Zentrale Handlungsempfehlungen
Um diesen Belastungen zu begegnen, hebt die Leopoldina unter anderem zwei zentrale Hebel hervor:
Frühe Förderung von Selbstregulationskompetenzen – Kinder sollen bereits in Kita und Schule lernen, Emotionen, Aufmerksamkeit und Impulse bewusst zu steuern. Diese Fähigkeit gilt als entscheidend, um digitale Medien reflektiert und selbstbestimmt zu nutzen.
Verbindliche Medienbildung – Altersgerechter Unterricht soll Wissen über Chancen und Risiken sozialer Medien vermitteln, die psychischen Effekte digitaler Inhalte erklären und Funktionsweisen algorithmischer Systeme transparent machen.

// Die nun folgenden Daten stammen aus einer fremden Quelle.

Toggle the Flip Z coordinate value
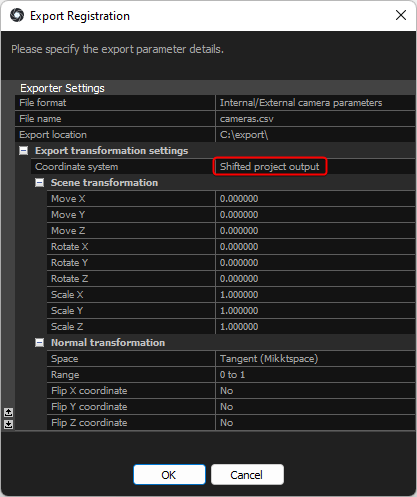Screen dimensions: 417x497 coord(315,423)
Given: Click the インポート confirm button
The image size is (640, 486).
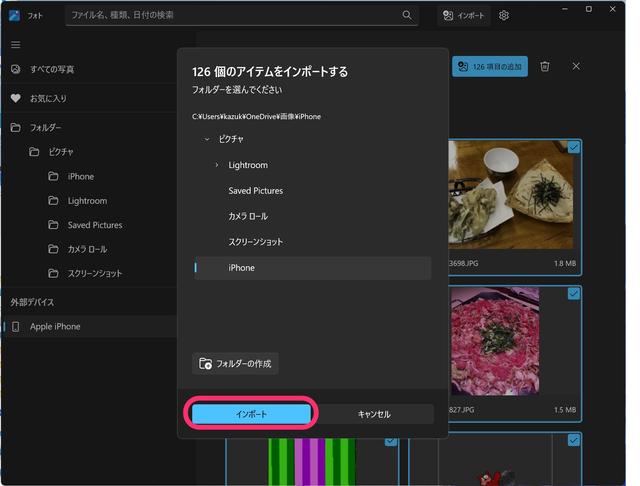Looking at the screenshot, I should [252, 414].
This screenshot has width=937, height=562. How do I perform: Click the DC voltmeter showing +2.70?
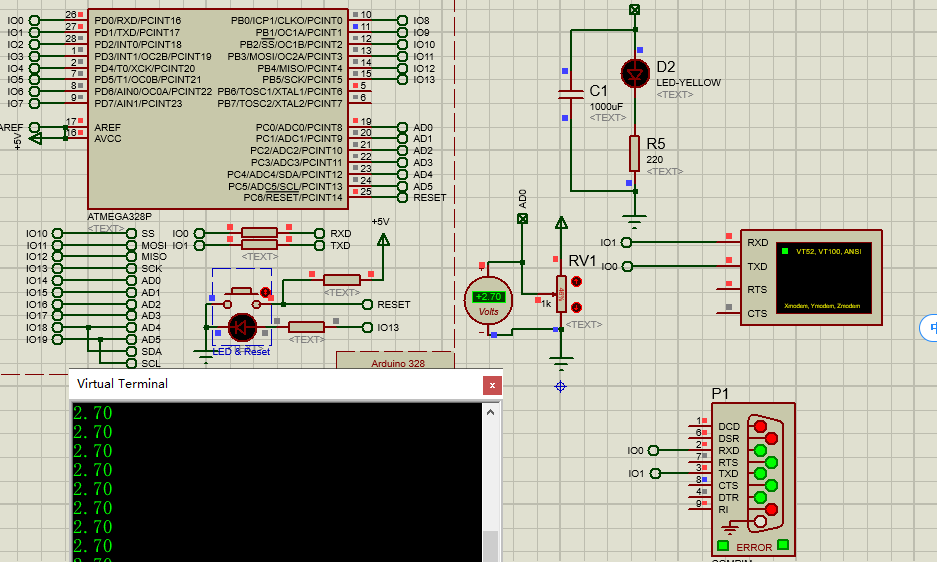click(x=488, y=300)
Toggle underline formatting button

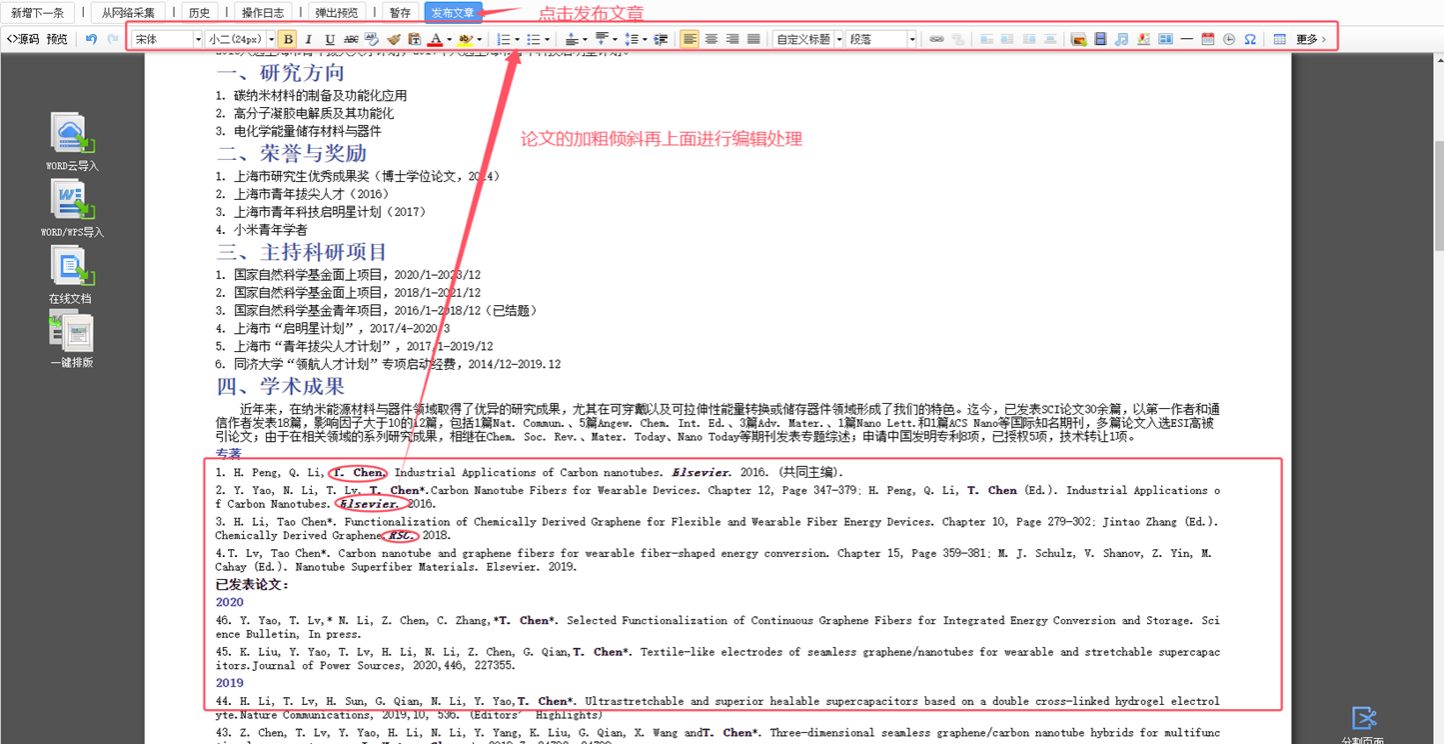pyautogui.click(x=330, y=39)
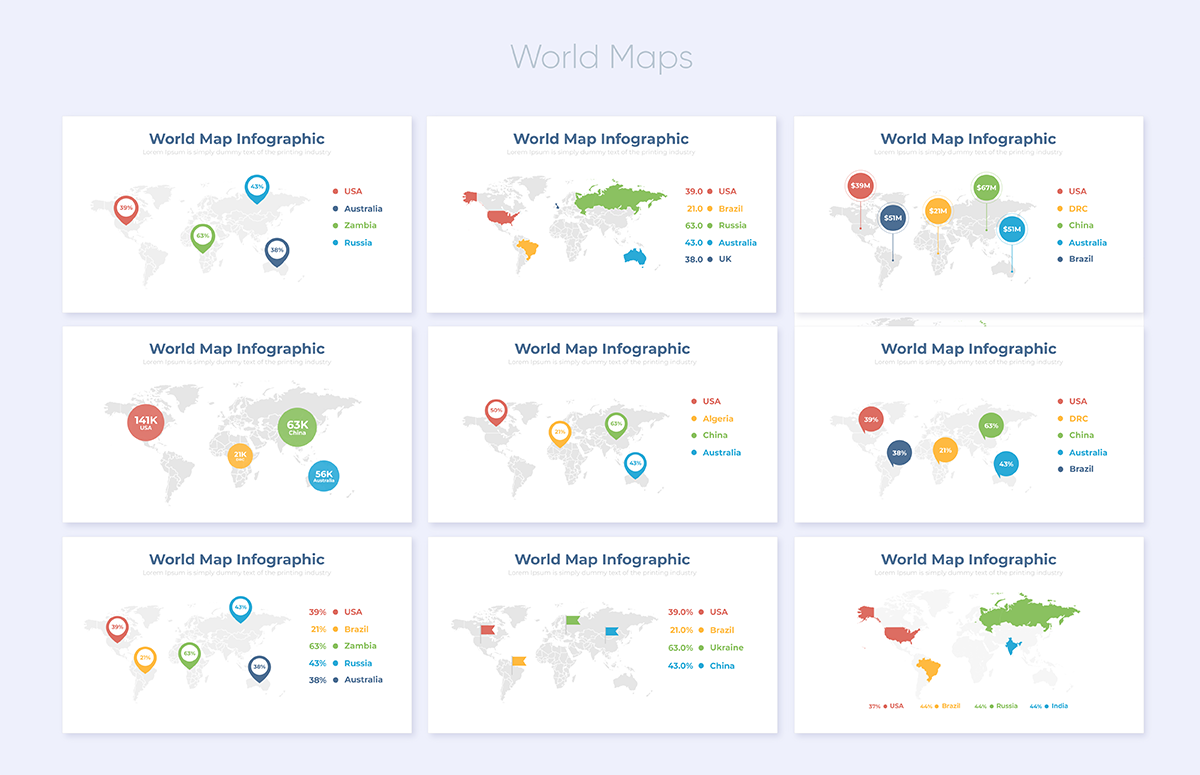Click the red 141K USA circle
The width and height of the screenshot is (1200, 775).
click(146, 422)
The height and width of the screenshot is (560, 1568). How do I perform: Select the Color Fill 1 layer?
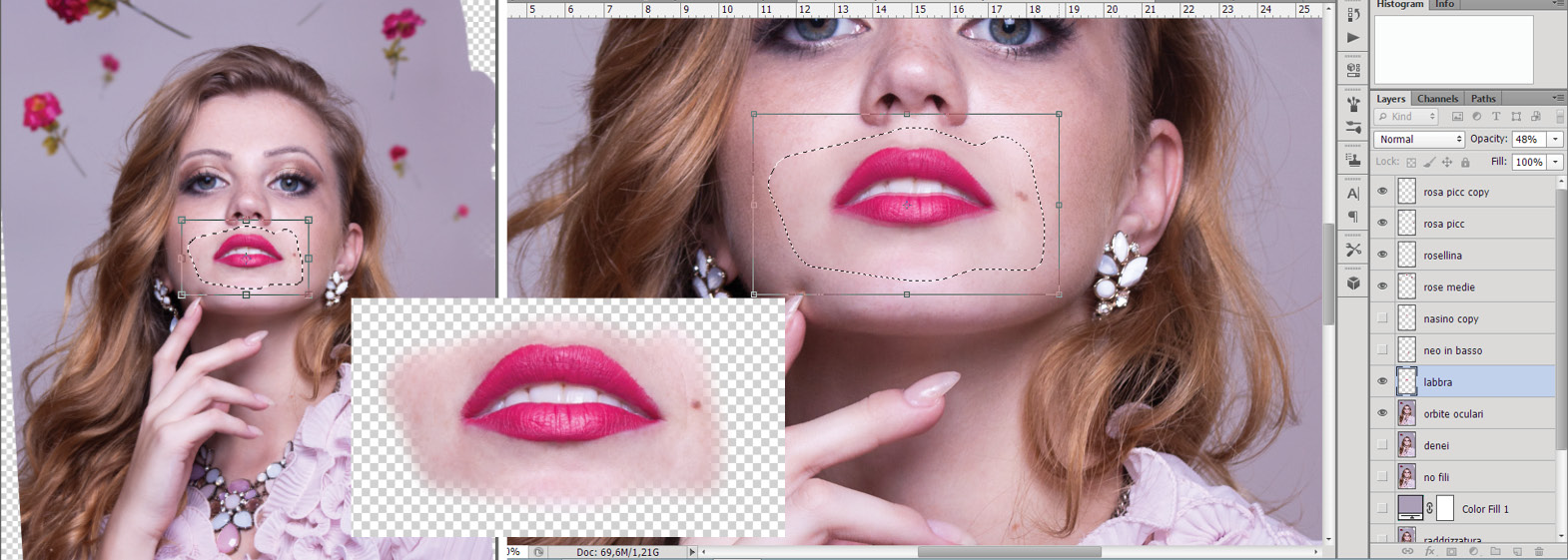tap(1498, 509)
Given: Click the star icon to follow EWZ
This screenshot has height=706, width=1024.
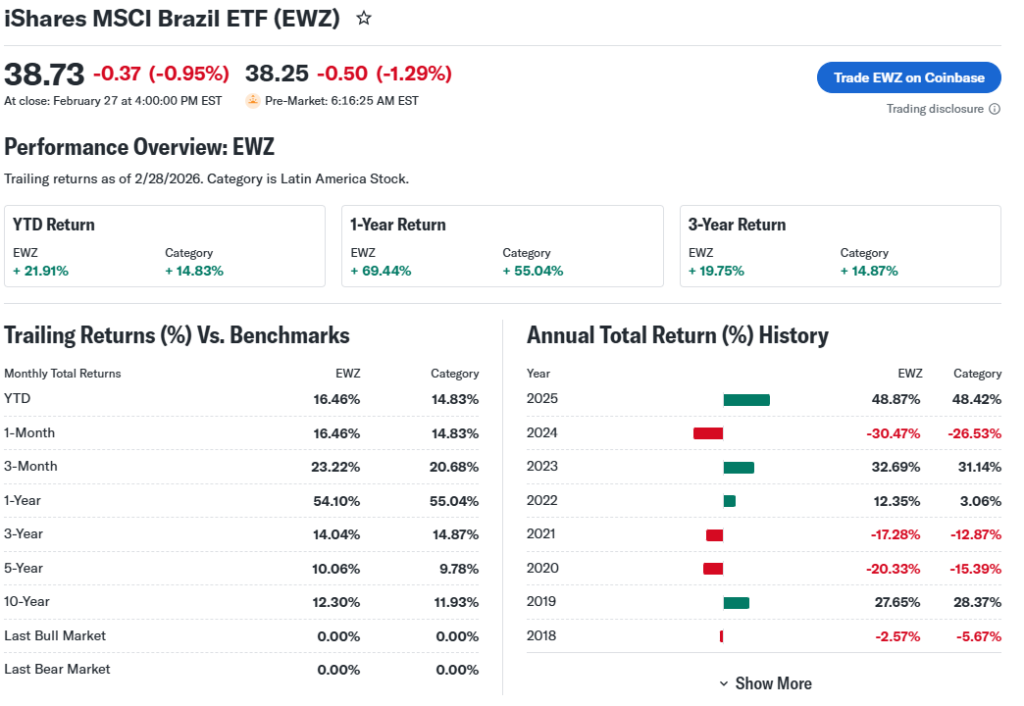Looking at the screenshot, I should coord(364,18).
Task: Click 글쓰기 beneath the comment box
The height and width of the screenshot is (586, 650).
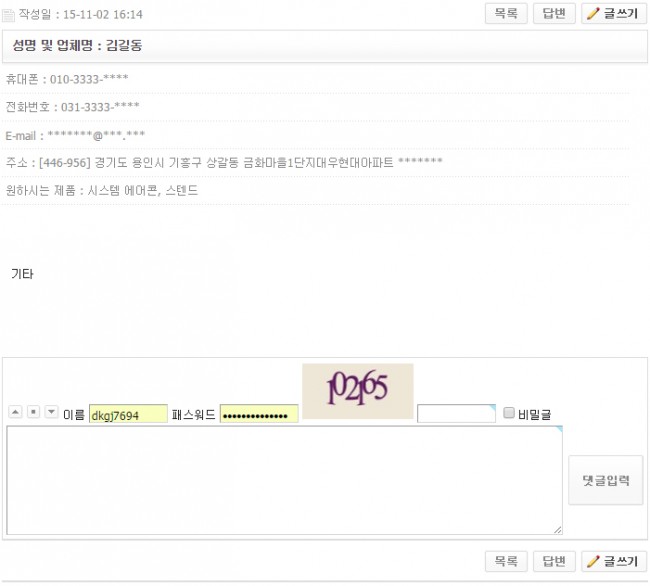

Ergänzend empfiehlt die Akademie klare Vorgaben zur Bildschirmzeiten, gezielte Fortbildungen für Eltern und pädagogische Fachkräfte sowie den Ausbau psychosozialer Unterstützungsangebote. Diese Maßnahmen sollen sicherstellen, dass Kinder und Jugendliche nicht nur technisch versiert, sondern auch psychisch widerstandsfähig im Umgang mit digitalen Medien werden.
Die Kernbotschaft der Leopoldina: Digitale Medien sind weder grundsätzlich schädlich noch uneingeschränkt förderlich – entscheidend ist die Art der Nutzung und die Qualität der begleitenden Unterstützung. Prävention, Medienkompetenz und klare Rahmenbedingungen seien der Schlüssel, um die Chancen digitaler Angebote zu nutzen, ohne die psychische Gesundheit einer ganzen Generation zu gefährden. Obwohl das Wort „Achtsamkeit“ im Diskussionspapier nicht explizit erwähnt wird, zieht sich das Thema als Leitmotiv durch das Dokument: Es geht um sorgsames Wahrnehmen und bewussten Umgang mit digitalen Medien – also gelebte Achtsamkeit im Medienalltag. Um reflektierte Mediennutzung, nicht bloß um verbieten: Die Leopoldina plädiert dafür, Kinder und Jugendliche kompetent zu machen – nicht sie zu überfordern oder zu bevormunden.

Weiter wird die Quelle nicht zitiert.